It’s lunchtime on High Street Kensington, one of the busiest shopping streets in London… and perhaps the country.
I’m inside H&M, buying a few garments for the winter period two weeks before Christmas on my break. But, to purchase them, I will have to queue.
That’s fine. After all, queuing is in our DNA. However, the queue hardly budges. Soon, there are nearly 20 shoppers behind me, snaking into the middle of the store. Some abandon it out of frustration. I’m tempted to join them.
Others tap feet, glance at watches, sigh. Not quite the shopping experience you’d expect from one of the biggest clothes retailers on the planet.
H&M bosses decided a while back to slim down the number of manned tills in this shop. Now, on the ground floor, there are just two – with four self-checkouts next to them.
On my frustrating outing, three of the self-checkouts – powered by Fujitsu – are not on for whatever reason, and the one that is has an occasional baffled customer.
Checkout cheek: Why has it become such a palaver to buy items in shops?
No staff member is helping on the self-checkout and the few customers brave enough to embrace it are expected to remove security tags, and fold items into their bag.
The manned tills also deal with returns, which adds to the pain of a man just looking to snap up a pair of jeans and a shirt, then get on with life.
Eventually, I get to the till. No apology for the wait, let alone an acknowledgment I exist. Indeed, the staff member spends quite a bit of the transaction speaking to her colleague about lunch breaks.
‘Excuse me,’ I ask. ‘Will your bosses be putting more manned tills into this store next year? The queues seem mad every time I come in now. It never used to be like this.’
The staff member mistook me for blaming it on her. I don’t blame her at all. I’d be frazzled trying to deal with this huge queue.
I took the shrug as: ‘Probably not.’
To get an answer, instead, I contacted H&M directly to ask what it’s playing at. Does it want customers? Is it monitoring the queues? Why have self-checkouts if they’re not on?
And most importantly, will it listen and re-install a couple more manned tills?
A spokesman said: ‘At H&M we are constantly pushing ourselves to offer the best possible experience for our customers.
‘We utilise a mix of self-checkouts and manned tills with the aim of providing customers with a faster and more convenient shopping experience and we adapt our approach to each store.
‘Any future changes will be based on customer feedback and operational efficiency and our primary goal is to enhance customer satisfaction.
‘We have seen a very positive response from our customers with approximately 40-50 per cent choosing the self-checkout option when it is available.’
That doesn’t mimic my experience. Are half of shoppers happy to just blindly use self-checkouts now?
It feels more shops have really upped the ante with self-checkouts since the summer, and maybe it is all coming home to roost in the run-up to Christmas.
On Saturday, I undertook a task I seldom do these days… I went to a giant supermarket early doors to do a full trolley-loaded shop sans kids.
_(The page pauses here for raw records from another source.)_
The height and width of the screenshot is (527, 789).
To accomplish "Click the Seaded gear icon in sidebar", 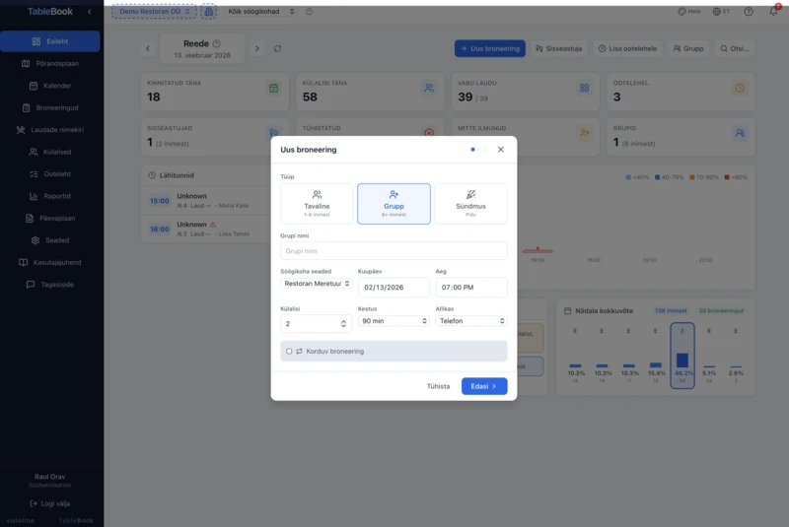I will [x=36, y=240].
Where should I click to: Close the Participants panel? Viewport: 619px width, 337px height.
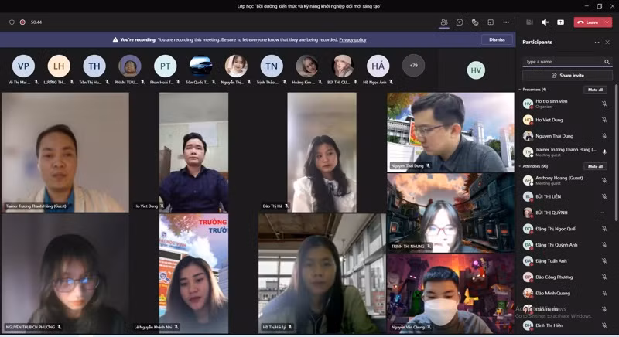coord(607,42)
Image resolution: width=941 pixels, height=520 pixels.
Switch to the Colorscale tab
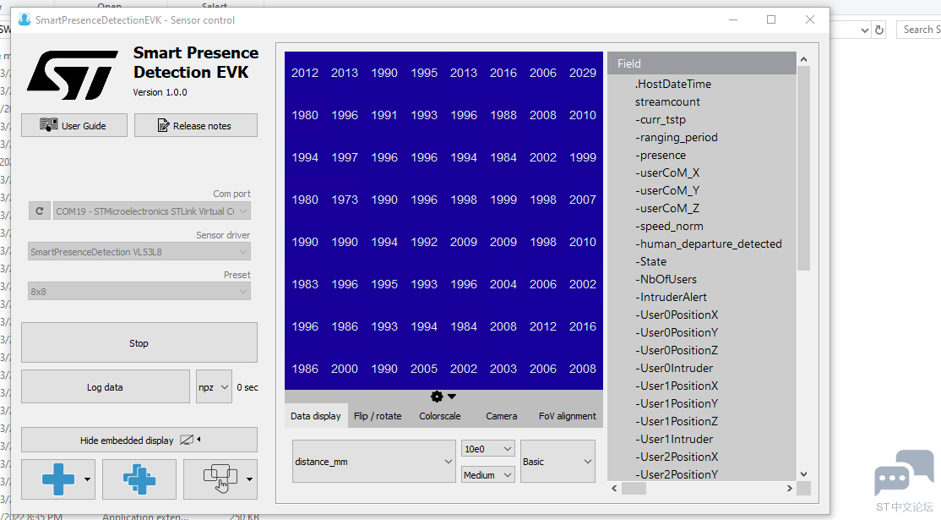pos(440,416)
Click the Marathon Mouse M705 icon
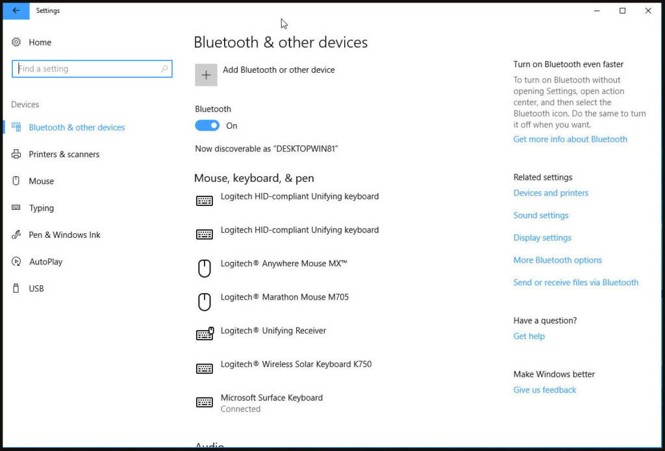The width and height of the screenshot is (665, 451). (205, 302)
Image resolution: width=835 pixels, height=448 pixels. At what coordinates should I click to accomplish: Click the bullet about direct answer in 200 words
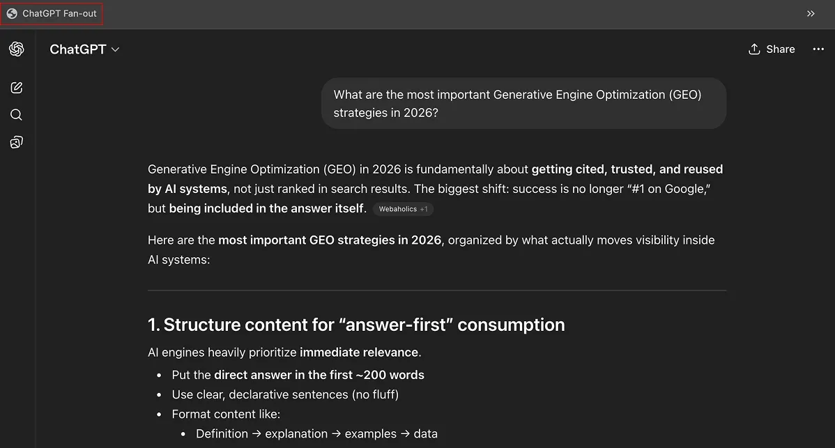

I’ve been pushed to having an online delivery pass these days, but I wanted to actually get inspired in the shop ahead of Christmas. Plus, I nearly always forget some crucial items in the online shop.
When I finished the mammoth task, I arrived at the tills to find… there were no manned ones available.
That’s right, one of the biggest supermarket chains in the country had no staff on tills. I certainly wasn’t going to scan a plus-£200 shop myself.
I was in some sort of weird Mexican stand-off with a staff member, who kept calling me ‘mate’, as I tried to badger her to open a till.
Soon, a handful of other shoppers were with me, awaiting further instruction. Such a bizarre experience, all to simply pay for my shopping at a supermarket I have chosen to give custom to.
Eventually, two tills were opened, and queues formed. Half of the manned tills in this store have disappeared this year.
It’s all getting out of hand. I argued last year that while self-checkouts are fine for some grocery basket shopping, it’s driving more of us online and my belief is shoppers are becoming fed-up. It only appears to have gotten worse.
Is it because self-checkouts don’t have National Insurance contributions to fork out for? Pension plans? A salary?
That was what was insinuated by the boss of fast-food chain Itsu recently.
Customer service in big retailers has gone completely down the drain this year in my opinion. It’s a real shame.
I’m now on a one-man campaign to get retailers to see sense. Not abandon self-checkouts altogether, but not abandon manned checkouts for something bosses see as cheaper… and giving the spiel that it’s more convenient. Sometimes it is, often it isn’t.